Remember how LeCun introduced us to Convolutional Neural Networks (CNNs)? No? Then I recommend you check out my blog about CNN first!

Since then, deep convolutional neural networks have been constantly improving image classification year after year. Every year, a new and deeper CNN would challenge and outperform the previous state-of-the-art CNN. This continued for a couple of years, making models deeper and deeper because, of course, more layers = better, right?

Well… not quite.

As networks got deeper, they started misbehaving in ways that made training a nightmare, leading to what we call the degradation problem: deeper networks were performing worse than shallower ones!

What was the root of this issue? Good old vanishing/exploding gradients. As layers increased, gradients either became too tiny to matter (vanishing) or blew up uncontrollably (exploding), making training unstable.
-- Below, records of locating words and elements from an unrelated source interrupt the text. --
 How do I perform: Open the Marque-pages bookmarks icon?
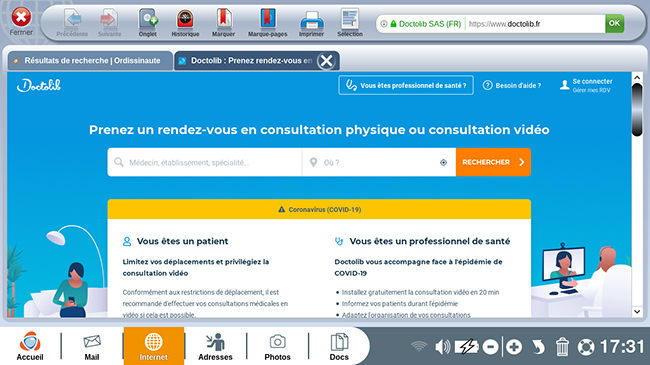click(267, 23)
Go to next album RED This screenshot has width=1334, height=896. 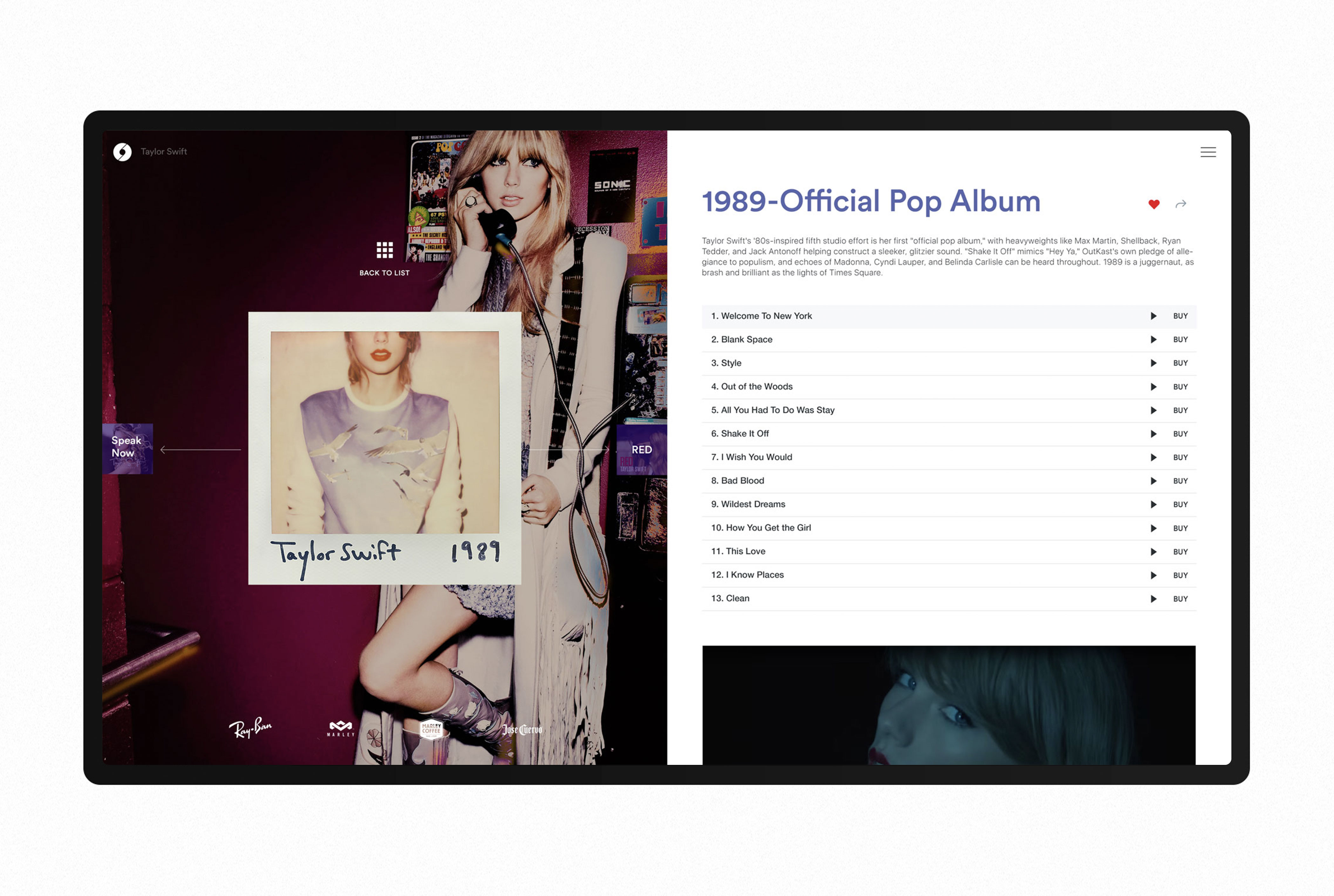[x=641, y=450]
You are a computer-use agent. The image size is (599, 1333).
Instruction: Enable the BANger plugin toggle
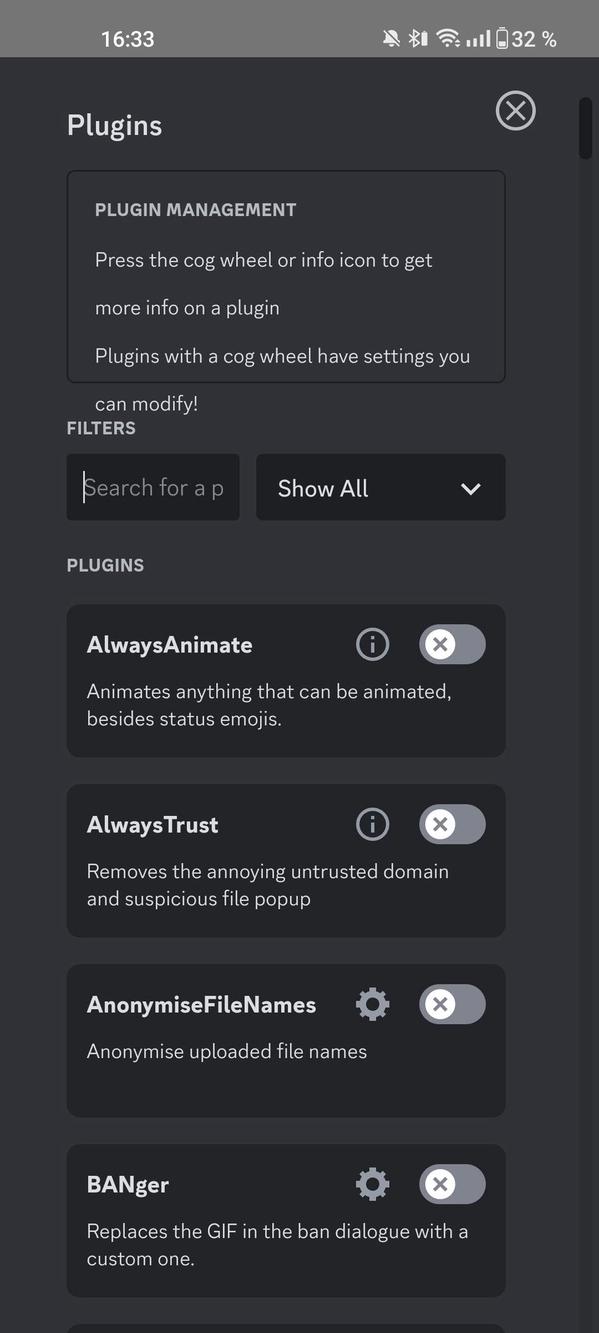tap(451, 1184)
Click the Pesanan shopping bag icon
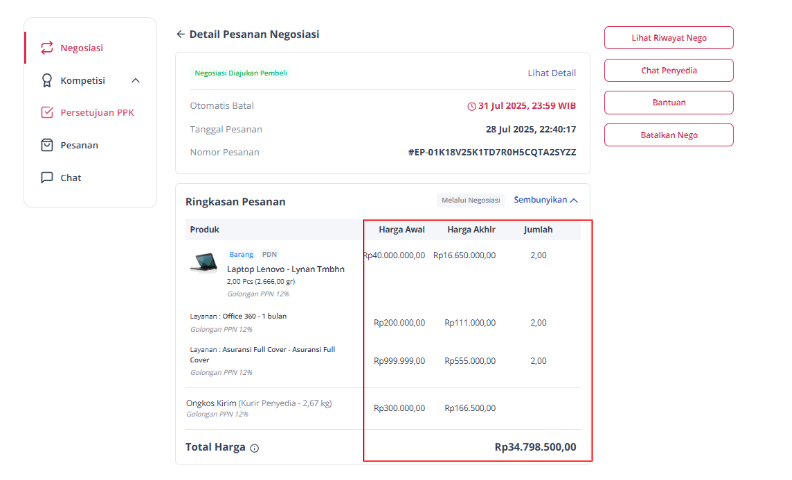This screenshot has width=792, height=480. pyautogui.click(x=47, y=145)
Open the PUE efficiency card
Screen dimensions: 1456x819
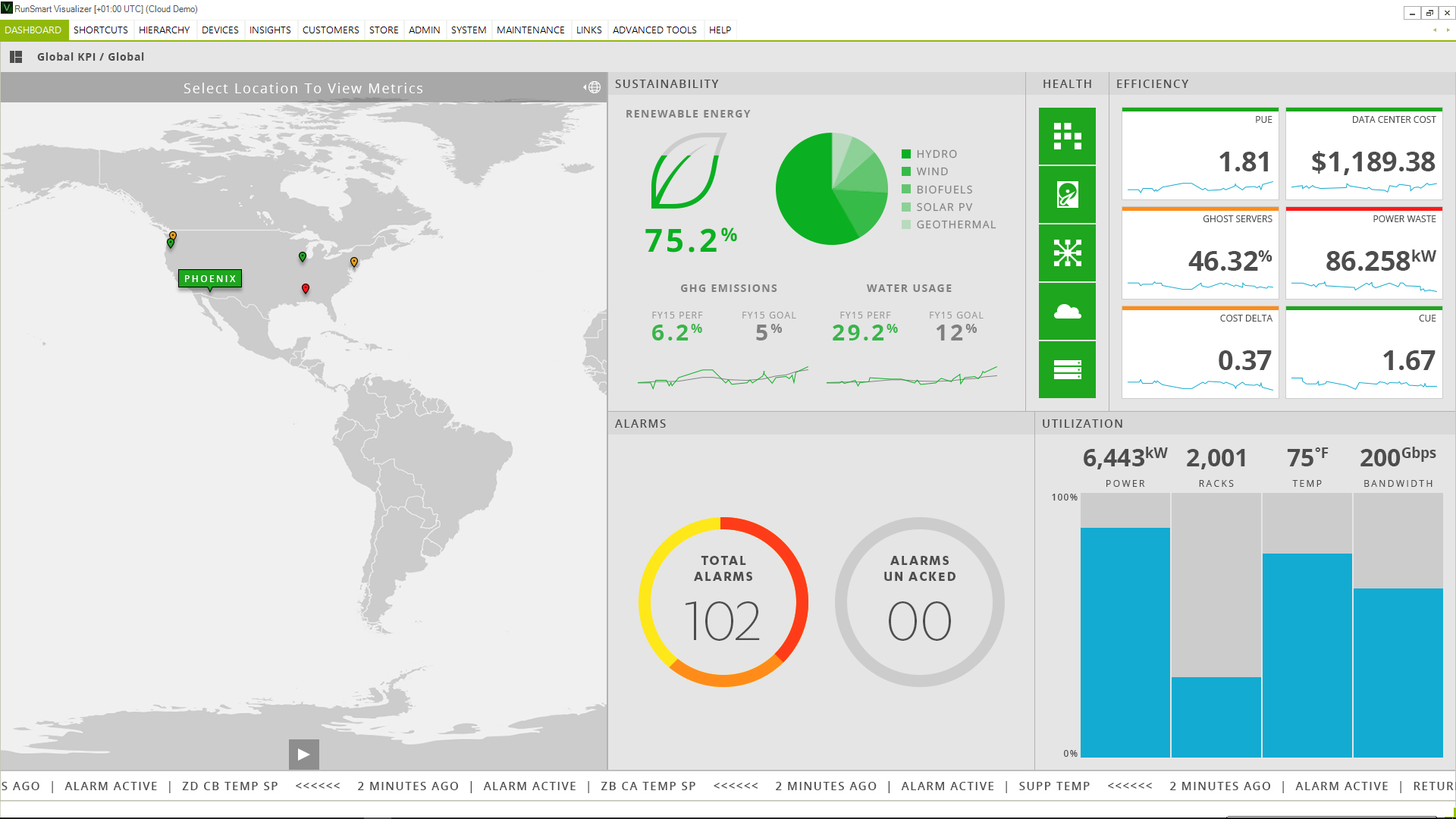[x=1200, y=154]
Never heard of vanishing/exploding gradients? No worries! In simple terms, the learning process requires neural networks to update the weights of each neuron. To do this, we take a step in the opposite direction of the gradient (gradient descent) to find the best solution (minimum error). This process is called backpropagation.

If the gradient is too small, the update step is too tiny, meaning the network barely improves.

If the gradient is too large, the update step is huge, meaning the network jumps around chaotically and never settles in a good spot.

Want to hear something even weirder? Deeper networks were not only performing worse on test data but also on training data! 🤯 (see image below) Networks Underperforming

Thus, ResNet enters the main stage.

This architecture, introduced by He et al. (2015) in “Deep Residual Learning for Image Recognition”, solves these nightmares, allowing us to create deeper networks without sacrificing performance.

How Does ResNet Work?

The Big Idea: Residual Learning

Alright, let’s take a step back. What were we originally trying to learn in a deep neural network?

We wanted to learn a function that maps our input $x$ to a desired output. Simple, right? Every layer in a deep network is supposed to stack transformations to get closer and closer to the final solution.

Let’s call $H(x)$ to the underlying mapping function we want a few stacked layers to learn (not necessarily the entire network).

ResNet proposed that instead of forcing each stack of layers to directly learn $H(x)$ “from scratch”, we make them learn just the difference between the input to the stack $x$ and what the stack of layers should have learned originally $H(x)$ . This results in:

F(x) := H(x) - x

where $F(x)$ is what we call the residual function.

Thus, instead of learning $H(x)$ , ResNet rewrites the problem as:

H(x) = F(x) + x

Why Is All This Hassle Needed?

Let’s assume we have two models, one with 20 layers and one with 50 layers, but somehow, the shallower model performs better. 🤔

If the deeper model is smart enough (as it should be), then in theory, it should learn that every layer after the 20th should simply copy the output forward (i.e., learn the identity mapping $H(x) = x$ . This would ensure the deeper model performs at least as well as the shallower one.

Sounds easy, right? Well… nope.

The problem is that learning an exact identity mapping is extremely difficult!

Just imagine it: we are working with matrices of size $N \times M$ containing floating-point values… and we’re expecting the network to perfectly learn an identity function where the output is exactly equal to the input? Not happening.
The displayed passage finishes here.